Noi siamo la marea, la recensione

I movimenti del mare sono più antichi della stessa umanità: flusso e riflusso sono determinati dalle forze gravitazionali tra la Luna e la Terra. Le maree influiscono sui ritmi di vita di migliaia di specie viventi e contribuiscono alla regolazione dei movimenti del nostro pianeta. Cosa succederebbe se sparisse il mare?
Nel 1994, una sera come tante, l’oceano sulla costa di Windholm, fittizia città costiera tedesca, scompare sotto le maree e non tornerà mai più. Il caso diventa ancora più strano quando gli abitanti del villaggio si rendono conto che anche tutti i bambini sono scomparsi nottetempo. Dopo una lunga ricerca, questi vengono dichiarati morti e la comunità piange la gioventù perduta. Quindici anni dopo, la diciannovenne Hanna (Swantje Kohlhof), unica figlia rimasta a Windholm, porta i turisti sulla scena (sperando di far ritornare la vita nel villaggio) ed incontra il dottorando in fisica Micha (Max Mauff), che sta facendo ricerche scientifiche su questi misteriosi eventi insieme alla sua collega Jana (Lana Cooper). Hanna vuole convincere Micha che i bambini sono ancora vivi.

Presentato in concorso al 34° Torino Film Festival, dove si è aggiudicato il premio del pubblico, Noi siamo la marea (Wir sind die flut We are the tide), dal 21 giugno nelle nostre sale grazie a Mariposa Cinematografica e 30 Holding, è il lavoro di tesi del regista Sebastian Hilger e della sceneggiatrice Nadine Gottmann, firmato come prima coproduzione tra due scuole di cinema tedesche: la Filmakademie Baden-Württemberg e la Filmuniversität Babelsberg.

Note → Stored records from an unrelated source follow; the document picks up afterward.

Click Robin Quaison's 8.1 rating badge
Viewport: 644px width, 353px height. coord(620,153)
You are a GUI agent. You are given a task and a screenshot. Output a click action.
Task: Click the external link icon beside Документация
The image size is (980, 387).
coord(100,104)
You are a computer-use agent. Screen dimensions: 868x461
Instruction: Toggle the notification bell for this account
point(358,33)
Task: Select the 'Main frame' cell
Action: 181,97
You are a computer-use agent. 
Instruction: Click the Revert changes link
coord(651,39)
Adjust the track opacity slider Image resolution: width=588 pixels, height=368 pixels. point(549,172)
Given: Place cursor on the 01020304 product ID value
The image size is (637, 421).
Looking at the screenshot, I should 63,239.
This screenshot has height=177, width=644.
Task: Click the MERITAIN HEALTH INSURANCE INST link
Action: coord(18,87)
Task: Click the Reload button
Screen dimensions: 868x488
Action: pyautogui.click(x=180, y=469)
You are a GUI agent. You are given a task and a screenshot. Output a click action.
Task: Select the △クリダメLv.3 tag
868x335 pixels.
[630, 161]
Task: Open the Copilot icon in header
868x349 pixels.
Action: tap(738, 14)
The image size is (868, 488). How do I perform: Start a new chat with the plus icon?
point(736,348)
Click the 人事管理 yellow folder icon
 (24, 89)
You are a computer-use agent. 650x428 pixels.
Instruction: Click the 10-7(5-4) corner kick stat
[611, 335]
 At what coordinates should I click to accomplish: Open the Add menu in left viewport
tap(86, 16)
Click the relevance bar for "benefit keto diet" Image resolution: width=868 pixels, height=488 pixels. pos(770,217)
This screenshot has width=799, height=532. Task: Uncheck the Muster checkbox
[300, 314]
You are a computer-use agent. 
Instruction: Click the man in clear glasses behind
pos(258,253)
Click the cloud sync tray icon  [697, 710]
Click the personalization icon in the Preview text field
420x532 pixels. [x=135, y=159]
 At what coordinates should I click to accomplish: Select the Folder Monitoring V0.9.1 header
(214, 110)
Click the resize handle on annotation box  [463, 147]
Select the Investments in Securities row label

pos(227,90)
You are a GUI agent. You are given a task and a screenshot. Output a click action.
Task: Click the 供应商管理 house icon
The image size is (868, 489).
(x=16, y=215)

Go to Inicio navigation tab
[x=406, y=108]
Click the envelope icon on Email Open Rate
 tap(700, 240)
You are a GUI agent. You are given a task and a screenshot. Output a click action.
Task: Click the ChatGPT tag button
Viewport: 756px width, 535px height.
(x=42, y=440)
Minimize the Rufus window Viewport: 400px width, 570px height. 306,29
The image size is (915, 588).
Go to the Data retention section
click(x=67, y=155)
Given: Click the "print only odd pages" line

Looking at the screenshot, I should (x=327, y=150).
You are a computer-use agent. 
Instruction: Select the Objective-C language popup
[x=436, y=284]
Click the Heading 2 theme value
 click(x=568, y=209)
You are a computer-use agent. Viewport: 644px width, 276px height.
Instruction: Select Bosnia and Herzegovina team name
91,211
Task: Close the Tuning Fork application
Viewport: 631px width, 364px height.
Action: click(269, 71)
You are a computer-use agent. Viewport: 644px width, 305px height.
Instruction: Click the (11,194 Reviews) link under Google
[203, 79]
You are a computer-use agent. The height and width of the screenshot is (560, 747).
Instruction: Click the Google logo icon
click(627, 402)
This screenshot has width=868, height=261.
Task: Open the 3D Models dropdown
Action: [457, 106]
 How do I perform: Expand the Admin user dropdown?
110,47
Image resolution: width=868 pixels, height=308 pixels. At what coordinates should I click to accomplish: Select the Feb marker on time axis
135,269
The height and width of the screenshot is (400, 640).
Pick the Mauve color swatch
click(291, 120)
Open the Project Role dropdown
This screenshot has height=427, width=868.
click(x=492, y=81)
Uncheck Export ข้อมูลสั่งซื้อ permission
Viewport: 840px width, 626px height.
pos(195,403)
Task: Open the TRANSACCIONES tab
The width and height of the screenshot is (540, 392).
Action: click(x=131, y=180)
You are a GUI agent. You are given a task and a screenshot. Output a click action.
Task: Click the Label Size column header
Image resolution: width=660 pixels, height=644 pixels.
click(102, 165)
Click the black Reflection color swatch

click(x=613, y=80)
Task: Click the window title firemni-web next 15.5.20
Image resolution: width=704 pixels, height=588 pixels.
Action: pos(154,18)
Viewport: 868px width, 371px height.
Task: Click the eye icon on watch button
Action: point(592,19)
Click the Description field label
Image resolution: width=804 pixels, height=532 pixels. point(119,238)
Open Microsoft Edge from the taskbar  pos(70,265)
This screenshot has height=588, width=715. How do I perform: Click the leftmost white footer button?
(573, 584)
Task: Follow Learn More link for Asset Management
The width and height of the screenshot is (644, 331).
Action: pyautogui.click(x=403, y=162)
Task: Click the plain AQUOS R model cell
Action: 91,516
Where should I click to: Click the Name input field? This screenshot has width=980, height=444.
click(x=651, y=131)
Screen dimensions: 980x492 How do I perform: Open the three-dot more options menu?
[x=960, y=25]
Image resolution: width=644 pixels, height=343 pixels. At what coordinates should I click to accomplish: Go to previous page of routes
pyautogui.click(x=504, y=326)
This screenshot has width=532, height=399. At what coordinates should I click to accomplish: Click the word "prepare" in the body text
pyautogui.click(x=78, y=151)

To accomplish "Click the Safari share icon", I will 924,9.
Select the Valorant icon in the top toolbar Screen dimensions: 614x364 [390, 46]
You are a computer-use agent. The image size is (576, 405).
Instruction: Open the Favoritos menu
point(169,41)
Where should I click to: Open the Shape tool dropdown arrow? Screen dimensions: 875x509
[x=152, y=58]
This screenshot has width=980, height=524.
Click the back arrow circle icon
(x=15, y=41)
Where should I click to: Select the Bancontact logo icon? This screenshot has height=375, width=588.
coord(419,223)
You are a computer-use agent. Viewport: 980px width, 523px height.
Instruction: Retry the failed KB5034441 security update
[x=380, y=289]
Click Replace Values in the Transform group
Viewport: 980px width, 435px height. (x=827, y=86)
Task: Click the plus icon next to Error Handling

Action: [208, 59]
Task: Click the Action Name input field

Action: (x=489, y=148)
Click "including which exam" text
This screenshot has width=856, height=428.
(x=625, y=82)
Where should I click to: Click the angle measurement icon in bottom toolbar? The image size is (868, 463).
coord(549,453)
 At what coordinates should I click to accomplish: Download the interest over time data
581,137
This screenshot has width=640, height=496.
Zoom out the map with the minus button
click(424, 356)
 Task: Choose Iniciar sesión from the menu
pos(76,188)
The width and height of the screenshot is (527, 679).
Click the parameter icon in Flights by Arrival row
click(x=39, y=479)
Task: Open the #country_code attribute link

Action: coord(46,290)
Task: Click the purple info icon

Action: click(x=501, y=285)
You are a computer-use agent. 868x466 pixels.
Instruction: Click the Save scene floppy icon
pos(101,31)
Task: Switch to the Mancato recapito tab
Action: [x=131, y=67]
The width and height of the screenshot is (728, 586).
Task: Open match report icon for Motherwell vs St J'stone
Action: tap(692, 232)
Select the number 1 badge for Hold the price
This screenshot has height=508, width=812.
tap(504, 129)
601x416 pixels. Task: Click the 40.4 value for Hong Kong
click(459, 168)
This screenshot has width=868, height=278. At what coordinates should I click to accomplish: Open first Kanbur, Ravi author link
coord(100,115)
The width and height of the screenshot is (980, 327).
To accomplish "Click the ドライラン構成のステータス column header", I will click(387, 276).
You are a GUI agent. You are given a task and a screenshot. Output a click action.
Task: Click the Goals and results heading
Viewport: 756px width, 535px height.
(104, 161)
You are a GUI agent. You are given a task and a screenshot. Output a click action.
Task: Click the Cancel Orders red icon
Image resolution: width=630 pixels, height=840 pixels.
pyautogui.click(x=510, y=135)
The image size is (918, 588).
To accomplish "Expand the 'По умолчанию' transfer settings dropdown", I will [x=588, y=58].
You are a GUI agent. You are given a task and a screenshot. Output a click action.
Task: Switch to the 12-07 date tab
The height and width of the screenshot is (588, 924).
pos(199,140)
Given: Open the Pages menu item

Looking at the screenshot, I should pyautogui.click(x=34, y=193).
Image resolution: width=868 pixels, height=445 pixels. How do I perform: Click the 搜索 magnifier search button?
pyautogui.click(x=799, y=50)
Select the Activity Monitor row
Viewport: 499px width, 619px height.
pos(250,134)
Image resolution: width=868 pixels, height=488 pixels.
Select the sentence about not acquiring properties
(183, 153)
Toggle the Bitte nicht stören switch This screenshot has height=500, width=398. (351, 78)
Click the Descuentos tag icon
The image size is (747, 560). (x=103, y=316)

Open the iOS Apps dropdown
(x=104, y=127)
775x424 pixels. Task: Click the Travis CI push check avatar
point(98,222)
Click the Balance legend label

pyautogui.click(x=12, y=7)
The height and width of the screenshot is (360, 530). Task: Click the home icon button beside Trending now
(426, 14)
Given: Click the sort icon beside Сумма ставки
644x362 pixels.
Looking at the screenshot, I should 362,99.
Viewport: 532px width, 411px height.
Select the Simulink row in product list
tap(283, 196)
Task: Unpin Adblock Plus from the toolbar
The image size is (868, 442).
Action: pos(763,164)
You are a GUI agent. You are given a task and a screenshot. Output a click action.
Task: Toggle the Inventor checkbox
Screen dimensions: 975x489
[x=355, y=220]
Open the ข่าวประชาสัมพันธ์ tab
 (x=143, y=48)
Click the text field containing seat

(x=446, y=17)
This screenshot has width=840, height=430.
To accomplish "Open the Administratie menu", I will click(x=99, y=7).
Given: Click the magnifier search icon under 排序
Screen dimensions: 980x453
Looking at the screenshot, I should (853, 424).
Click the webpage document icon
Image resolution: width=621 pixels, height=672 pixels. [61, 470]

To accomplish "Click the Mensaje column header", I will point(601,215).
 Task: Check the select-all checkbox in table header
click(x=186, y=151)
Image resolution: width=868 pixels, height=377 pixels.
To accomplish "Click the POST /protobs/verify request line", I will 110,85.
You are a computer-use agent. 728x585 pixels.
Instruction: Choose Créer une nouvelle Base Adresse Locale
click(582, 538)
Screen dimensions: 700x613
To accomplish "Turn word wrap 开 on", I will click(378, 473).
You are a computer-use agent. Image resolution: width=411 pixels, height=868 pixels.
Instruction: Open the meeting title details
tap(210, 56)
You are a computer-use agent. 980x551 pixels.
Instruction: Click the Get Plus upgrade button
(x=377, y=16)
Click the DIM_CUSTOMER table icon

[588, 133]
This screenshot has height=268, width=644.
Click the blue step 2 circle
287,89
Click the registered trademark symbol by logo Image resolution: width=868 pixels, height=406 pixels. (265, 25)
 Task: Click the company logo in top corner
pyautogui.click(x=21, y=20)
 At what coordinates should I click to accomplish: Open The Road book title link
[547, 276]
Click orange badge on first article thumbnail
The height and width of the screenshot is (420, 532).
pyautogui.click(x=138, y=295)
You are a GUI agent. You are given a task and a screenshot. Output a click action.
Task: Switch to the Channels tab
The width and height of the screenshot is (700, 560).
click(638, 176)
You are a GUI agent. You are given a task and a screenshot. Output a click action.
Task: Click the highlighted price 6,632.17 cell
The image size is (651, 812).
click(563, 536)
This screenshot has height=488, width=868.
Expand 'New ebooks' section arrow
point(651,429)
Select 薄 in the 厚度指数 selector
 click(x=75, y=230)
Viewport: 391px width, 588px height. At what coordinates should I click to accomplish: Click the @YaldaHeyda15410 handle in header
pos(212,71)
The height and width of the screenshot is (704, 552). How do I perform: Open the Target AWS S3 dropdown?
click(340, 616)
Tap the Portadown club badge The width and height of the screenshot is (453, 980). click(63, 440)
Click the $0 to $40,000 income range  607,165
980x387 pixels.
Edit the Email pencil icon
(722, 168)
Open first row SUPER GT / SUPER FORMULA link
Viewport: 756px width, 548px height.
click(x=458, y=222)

Con questo primo lungometraggio, Hilger sorprende positivamente, utilizzando una sceneggiatura completamente audace ed insolita. Caratterizzato da una storia interessante, da una buona impostazione della videocamera ed arricchito da una moderna post-elaborazione, l’opera gode di uno sfondo musicale accattivante sofisticato e filosofico, che ricorda le grandi opere hollywoodiane e che si fonde perfettamente alle scene cupe, dalla fotografia impeccabile.

I numerosi paesaggi e gli scatti della natura sono stati girati in parte sull’isola di Pellworm, nella parte settentrionale della Frisia ed in parte in una città nel Nord Reno-Westfalia. L’aspetto sociale e psicologico del film è molto interessante. Sorvolando sulla storia alla X-Files o, se vogliamo, oltrepassando la parte sci-fi della narrazione, grande peso assume l’aspetto sociologico di una comunità che, perdendo i bambini, perde la vitalità e allo stesso tempo il futuro. Nella città costiera il tempo sembra essersi fermato, separato dal mondo esterno il paese non evolve, edifici e spazi pubblici decadono inesorabilmente, e gli adulti rimasti li sono come impantanati nella melma e non riesco ad andare avanti. La popolazione è scettica nei confronti dei nuovi arrivati e sulla loro ricerca. Ma Micha e Jana vogliono aiutare a tutti i costi Hanna: unica speranza del villaggio e del futuro della comunità.

Inizialmente il protagonista è interessano solo ai numeri, ai valori e ai dati tecnici legati al fenomeno, fino a quando non deve riconoscere che alcuni fenomeni non possono essere calcolati e gli eventi sono anche legati alla sua vita. Il caso evolve: un progetto di ricerca scientifica diventa un processo di ricerca interiore. Così come il protagonista cambia la prospettiva di lettura del caso, il film cambia, a sua volta, angolazione. Le spiegazioni scientifiche non sono più in primo piano e il focus diventano le persone e i loro destini. Una di queste storie è quella del piccolo Mattie che sapeva già in anticipo che il mare sarebbe scomparso. Come è possibile? Non ci sono risposte, solo domande e pensieri. Hilger sottolinea che le possibilità di interpretazione dipendono dallo spettatore stesso. Il film presenta diverse sfaccettature e affronta svariati argomenti, combina dramma, mistero, thriller e storia d’amore. “Più spesso lo vedi, più lo puoi scoprire in lui”, riassume il produttore Edgar Derzian.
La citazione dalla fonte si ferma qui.